|nutritional information (per serving)|
View full nutritional information
Hide full nutritional information
|Servings: 4 to 6|
|amount per serving|
|% Daily Value*|
|Saturated Fat 24g||120%|
|dietary fiber 3g||12%|
|total sugar 6g|
|Vitamin C 9 mg||45%|
|Calcium 469 mg||36%|
|iron 4 mg||22%|
|Potassium 416 mg||9%|
|*The % Daily Value (DV) indicates how much a nutrient in a food serving contributes to a daily diet. 2,000 calories per day is used for general nutritional advice.|
(Nutritional information is calculated using an ingredient database and should be considered an estimate.)
Chicken pot pie is the ultimate in cozy comfort food, but preparing the dish from scratch is time-consuming and can be tricky. This recipe serves up a weeknight meal without sacrificing flavor by using store-bought alfredo sauce and canned biscuits instead of homemade bechamel and pie crust.
The creamy alfredo sauce mimics the rich and velvety texture of traditional pot pie fillings, plus there's no need to add spices like onion or garlic.

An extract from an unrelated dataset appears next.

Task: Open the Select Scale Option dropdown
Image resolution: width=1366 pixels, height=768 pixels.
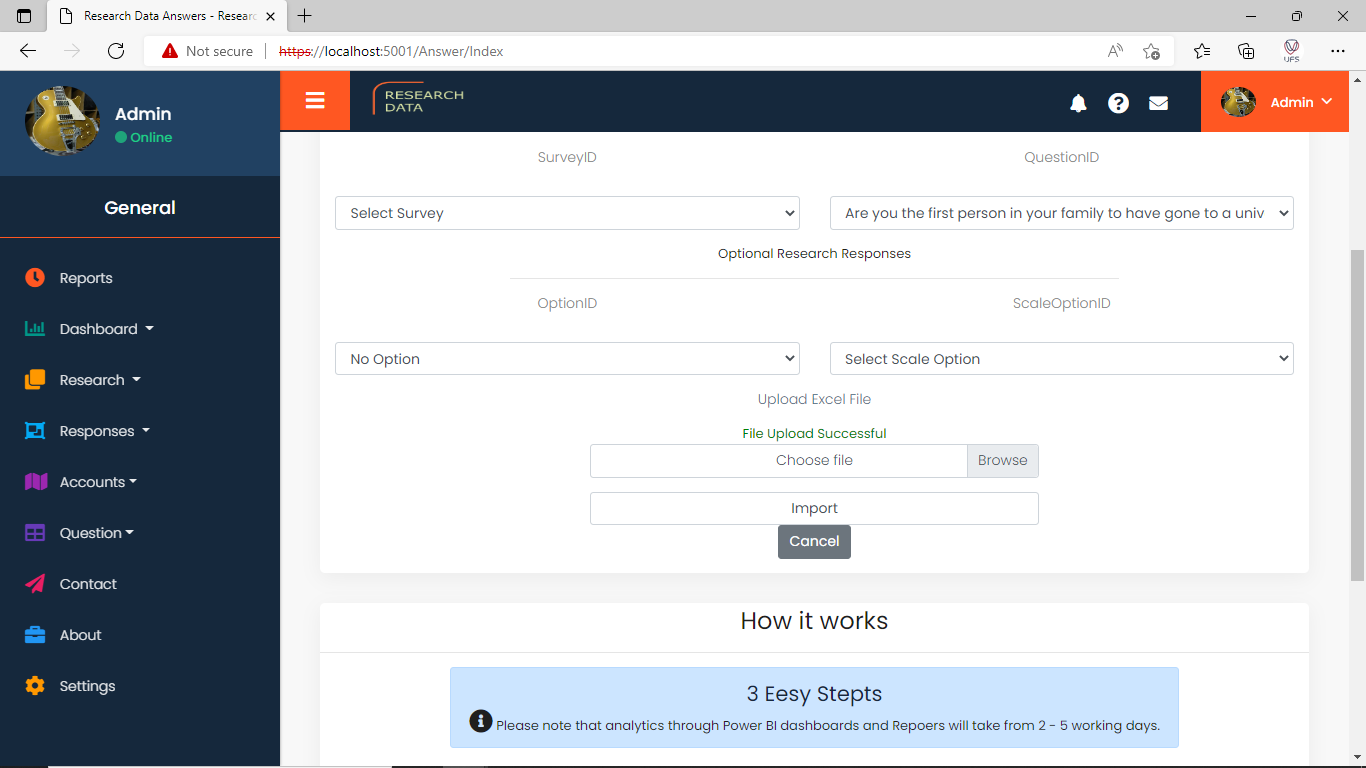Action: [1061, 359]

I like to add lemon zest to the sauce to spice it up and always serve it with plenty of hot sauce. Try it alongside a simple green salad for a weeknight dinner that's ready in under an hour.
Although this filling includes the traditional chicken, peas, and carrots, other hearty green vegetables or sautéed mushrooms also work well. This recipe is also a great way to use up leftover turkey after Thanksgiving. Of course, if you prefer, you can top the cake with homemade biscuits or tart crust instead of buying it in the store. However, be sure to brush it with egg yolk before baking.
“This is a quick weekday take on a classic chicken pot pie, using pantry ingredients to quickly put a great meal on the table. The finished dish is hearty and filling. Be sure to choose your favorite Alfredo Sauce by the jar as it plays a key role in flavoring this dish.” – Joan Velush
1 (15 ounce) glass bought in the store Alfredo sauce
1/4 Cup store bought or homemade chicken soup
1 teaspoon Finely grated Lemon peel
2 1/2 cups frozen peas and carrots (from a 16 ounce bag)
2 cups cooked, shredded chicken
Kosher salt to taste
Ground black pepper to taste
1 (16.3 ounce) tube chilled uncooked Cookies
1 large eggwell beaten
1 tablespoon roughly chopped fresh parsleyfor serving, optional
Gather the ingredients.
Place a rack in the center of the oven and heat to 375 F.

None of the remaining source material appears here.